Eating is something you have to do everyday, so you might as well enjoy it.
I’m a huge advocate for trying new things – especially if you are on a weight loss journey. If you have made the decision to get healthier and lose weight then more than likely your eating habits need to change.
But at the end of the day, if you don’t like cottage cheese, don’t put it on your meal plan. If you load up your plan with foods you are not interested in, you won’t stick to it.
Having a hard time swapping your family favorites for lighter options? Try “take out fake out” recipes to find lightened up versions of your favorite foods. Weight Watchers also has many options for classic dishes that are made more calorie wise.

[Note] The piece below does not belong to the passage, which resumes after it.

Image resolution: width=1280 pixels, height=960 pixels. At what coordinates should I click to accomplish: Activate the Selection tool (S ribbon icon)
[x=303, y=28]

My go to prep ahead friendly, “take out fake out” recipes are:
Low Carb Chow Mein
Sizzling Ginger Beef Skillet
Spiralized Pad Thai
Sweet Potato Nachos
#2. Make a plan – but be flexible.
While I am pretty diligent about making a weekly plan, I don’t follow it exactly as it is written.

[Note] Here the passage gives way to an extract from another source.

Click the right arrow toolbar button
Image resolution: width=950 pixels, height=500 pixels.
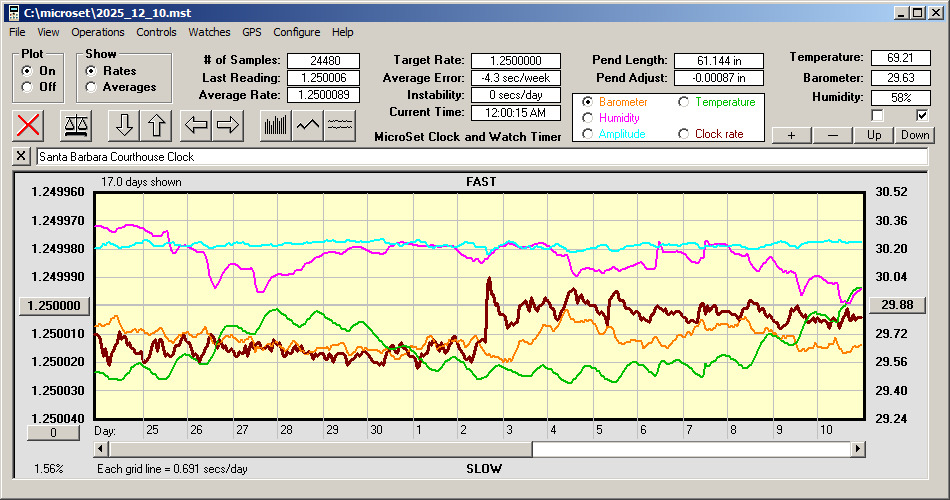coord(228,125)
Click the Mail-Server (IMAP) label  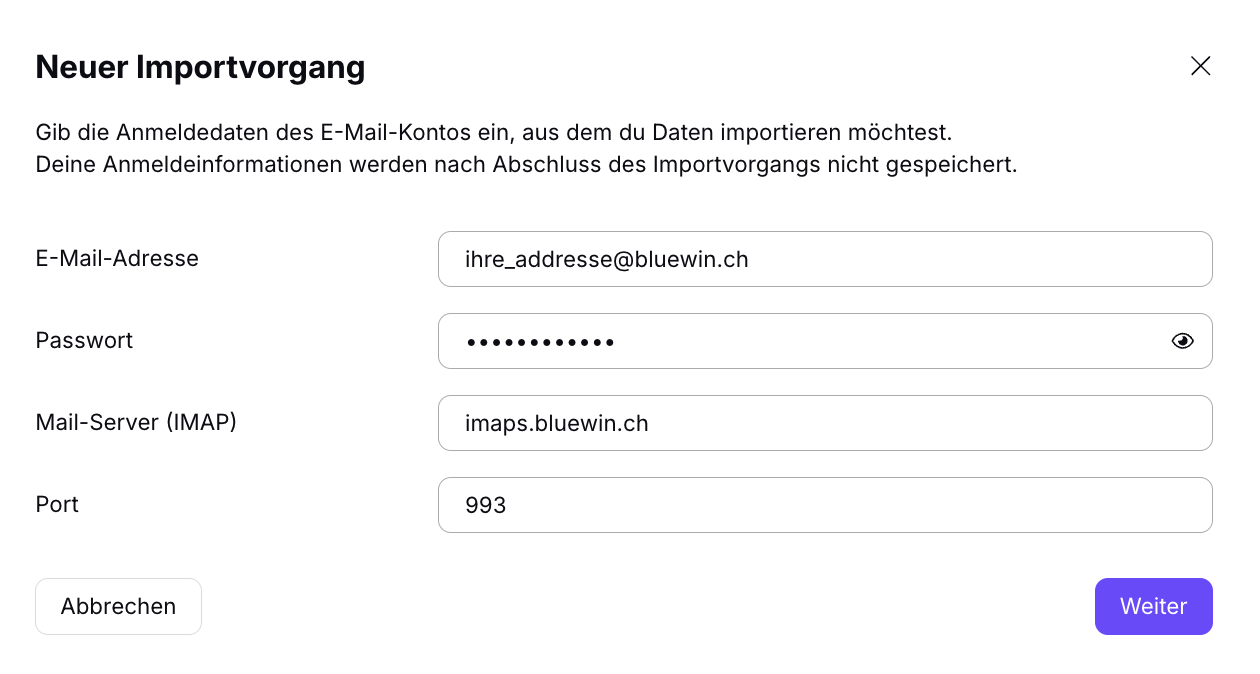136,422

Life happens and that is ok. The key is to be flexible. You are running late after work and the dinner you planned for tonight has too long of a cook time, that’s ok, swap it out for something else you had planned for the week with shorter cook time.
Maybe you had Taco Casserole on the meal plan, but instead tonight, you want the Ginger Beef and Pepper Skillet you had planned for another day.
Success is if you stick to the overall plan and swap in Thursday’s meal on Monday, and not order takeout!
Need help making your plan? I use this template to create my weekly (flexible) plan!
Note from Tammy – I love using Plan to Eat to organize my recipes, meal plan, and grocery list. This helps streamline the meal planning process and keeps things easy. Use my link to get a free 30-days!
#3. Chop and Prep ASAP
It is amazing how you will notice that produce fly out of your fridge if it is prepped and ready to go.
If I buy a bag of grapes, and put that bag of grapes into the fridge, there is a good chance they are going to be there at the end of the week. But, if I wash them up, and put them in a container in my fridge, they are gone in 2 days.
Having healthy ready to go food, makes dinners less daunting as well. When its all prepped and ready all you need to do is spend 10-15 minutes putting it together in a pan, oven… or instant pot, you’re more likely to follow through.
My tip is to chop and prep right after grocery shopping, before you even put your produce away.
#4. Clear Containers
Every Sunday, I post a picture of my prepped fridge on my Instagram, and I post the links to what I have prepped, in my Confessions of a Meal Plan Addict Facebook Community.
My array of containers get A LOT of attention. This just proves to me the power of organizing your fridge in clear containers. When you can see all of your beautiful food, you are more likely to be interested in it, and use it! You also won’t forget what is in there, and pull it out weeks later!
Need some advice on containers, here are the containers I use , and here are the containers Tammy uses!
What other tips and tricks do you have to help you stick to your weekly meal plan?